The evidence shows, without dispute, that before and at the time this policy was issued, insured was not in sound health, but was suffering from pulmonary tuberculosis. Two months before the policy was issued, on the recommendation of a physician who testified that his disease was then “far advanced,” he was admitted to the Cook County Tuberculosis Hospital at Oak Forest, where he remained until about August 19, 1922. It was while he was in that institution that the insurance policy was issued to the plaintiff on her application.

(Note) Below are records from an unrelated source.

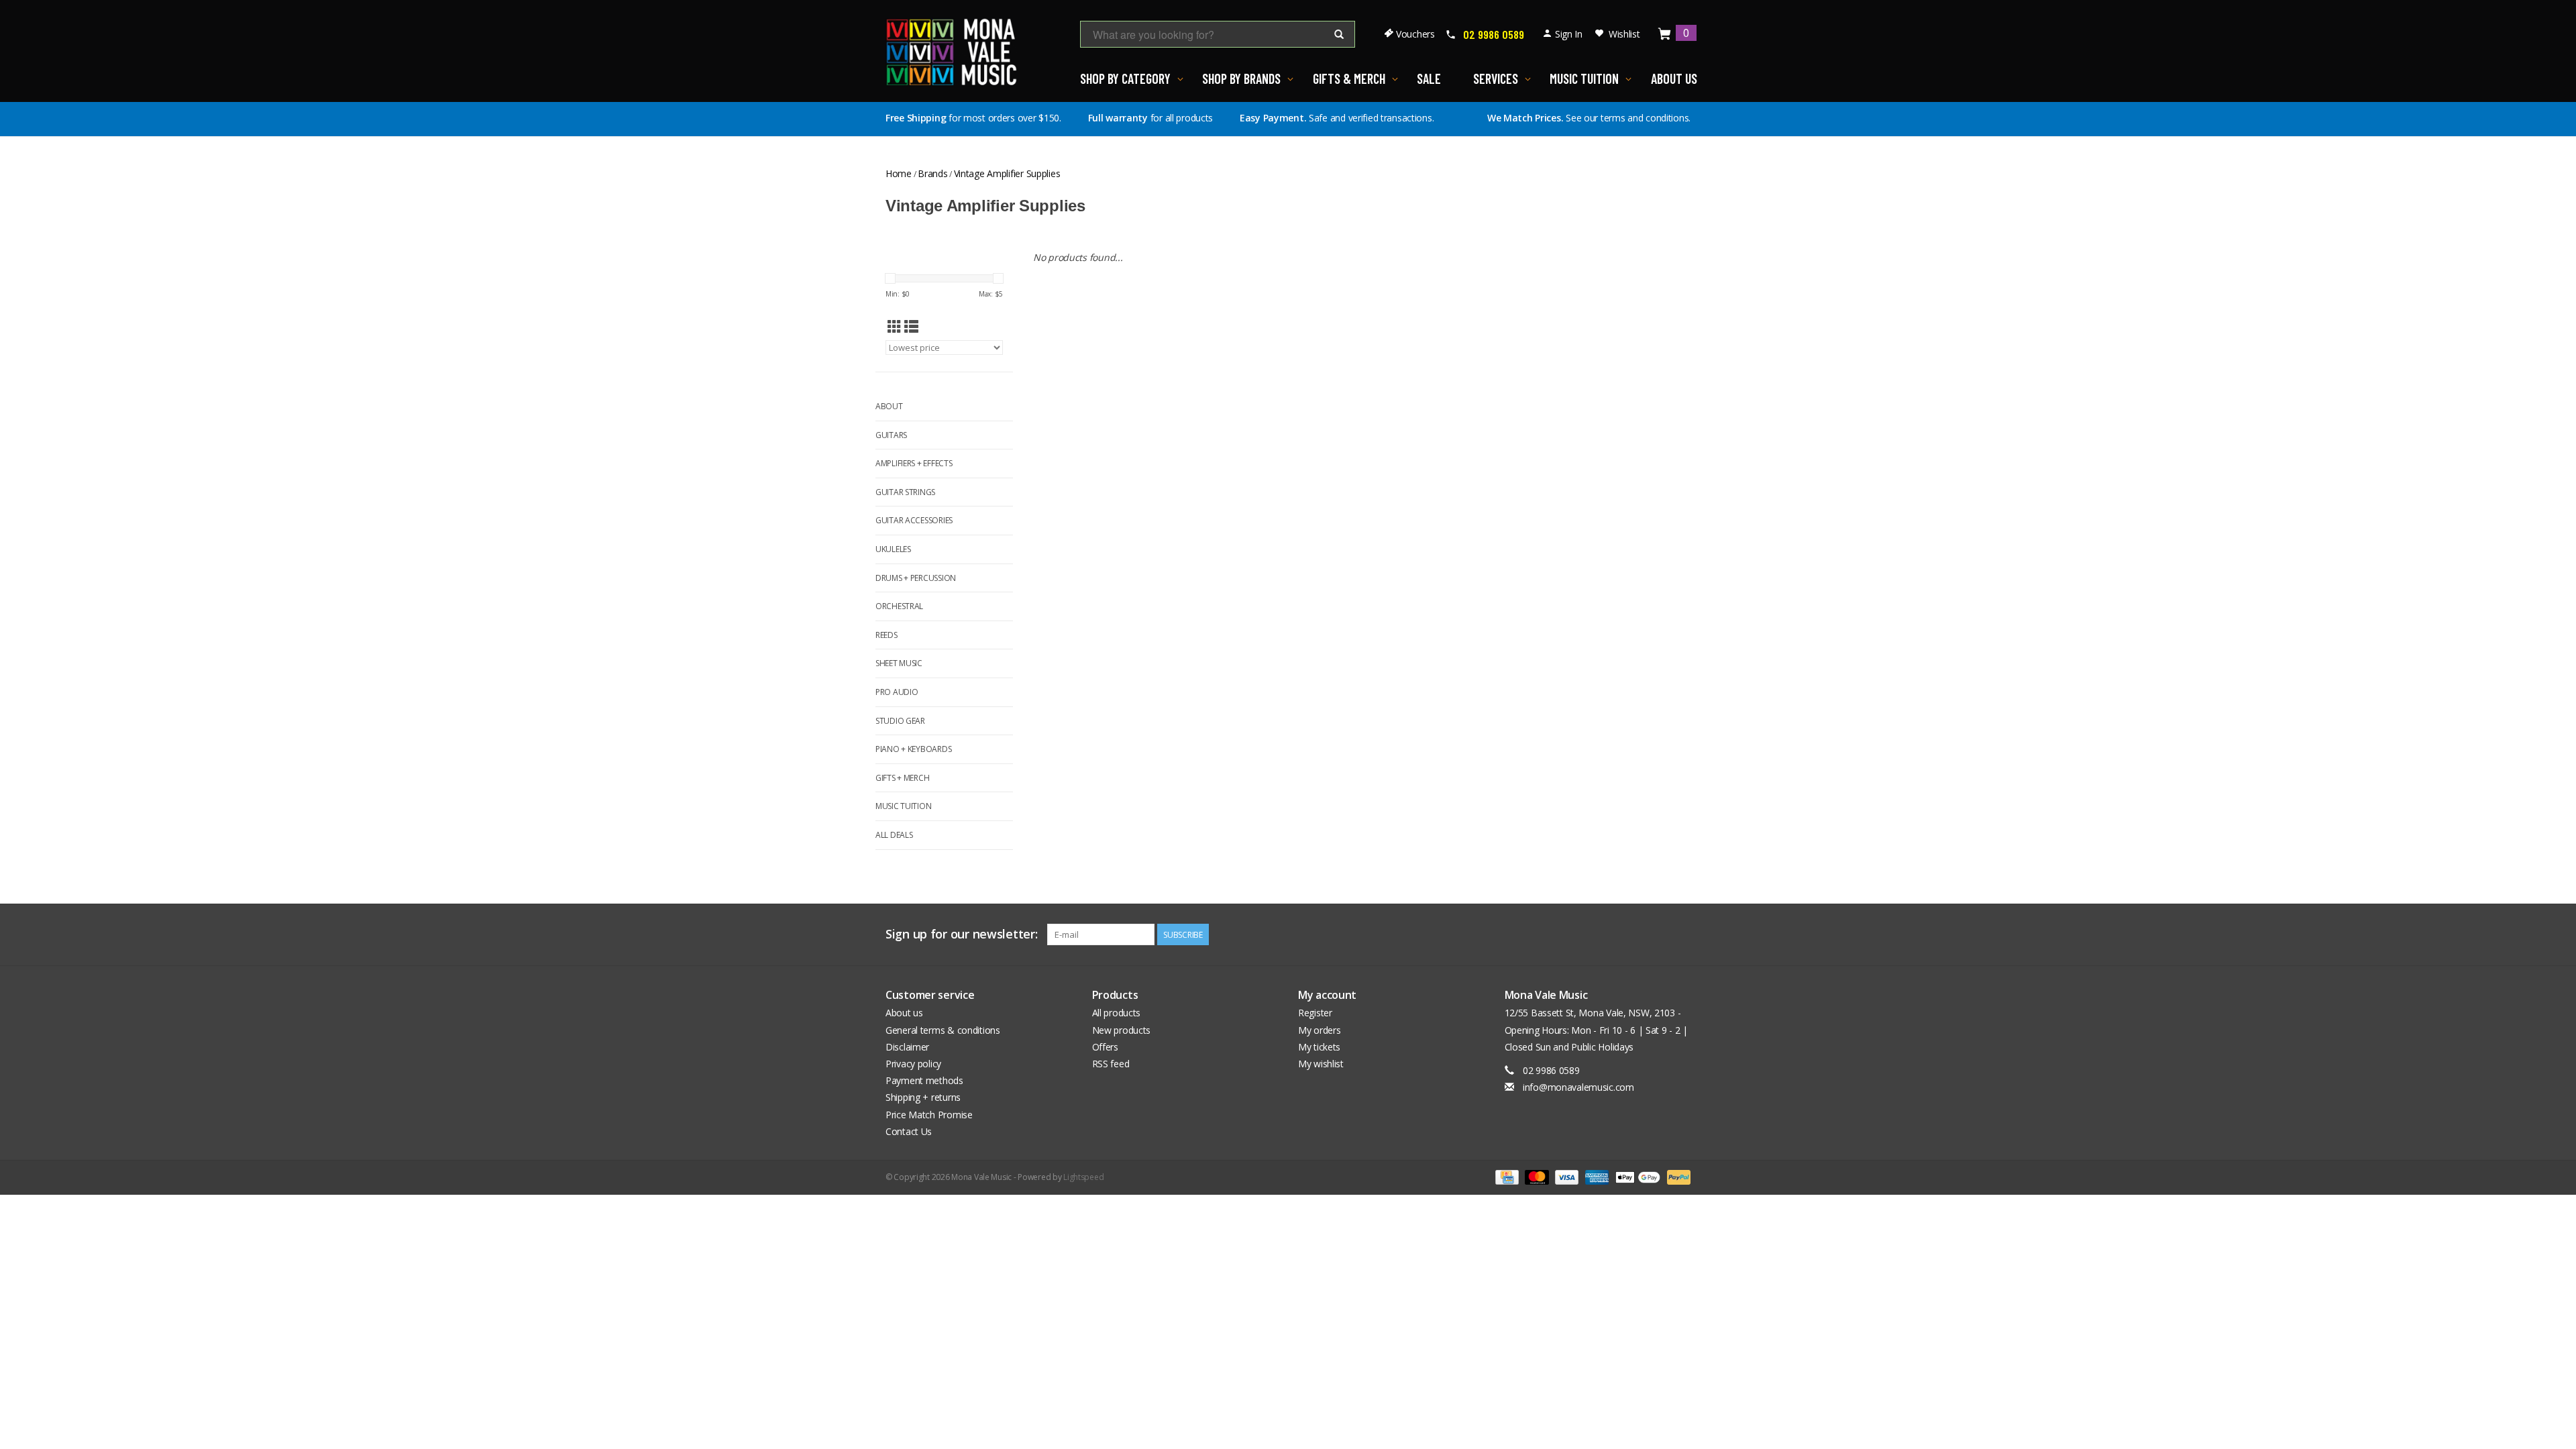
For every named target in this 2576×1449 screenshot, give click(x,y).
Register (1315, 1012)
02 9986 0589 (1493, 34)
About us (904, 1012)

She testified that she knew he was sick and was in Oak Forest at that time and had been sent there by a doctor who was consulted in April, 1922, but she also testified that the doctor told her that her son “just needed rest and fresh air.” From Oak Forest he went to the Municipal Tuberculosis Sanitarium, where he died October 27, 1922.

Upon the trial, the plaintiff introduced the policy of insurance and rested. Thereupon defendant moved for -an instructed verdict in its favor, but the motion was denied. This ruling was error. The stipulation in the policy to the effect that the insurance company assumed no obligation unless the insured was in sound health at the time of the delivery of the policy was a condition precedent, which it was incumbent upon the plaintiff to affirmatively prove in order to recover on the policy, and on the failure of plaintiff to prove that her son was in sound health when the policy was delivered, defendant was entitled to an instruction to find for the defendant. Daniels Motor Sales Co. v. New York Life Ins. Co., 220 Ill. App. 83; Continental Life Ins. Co. v. Rogers, 119 Ill. 474.

It is also contended that plaintiff was guilty of fraud in procuring the policy under such circumstances, but, as what we have said requires a new trial in any event, it will be unnecessary to consider this contention.

The judgment is reversed and the cause remanded.

Reversed and remanded.

Barnes, P. J., and Gbidley, J., concur.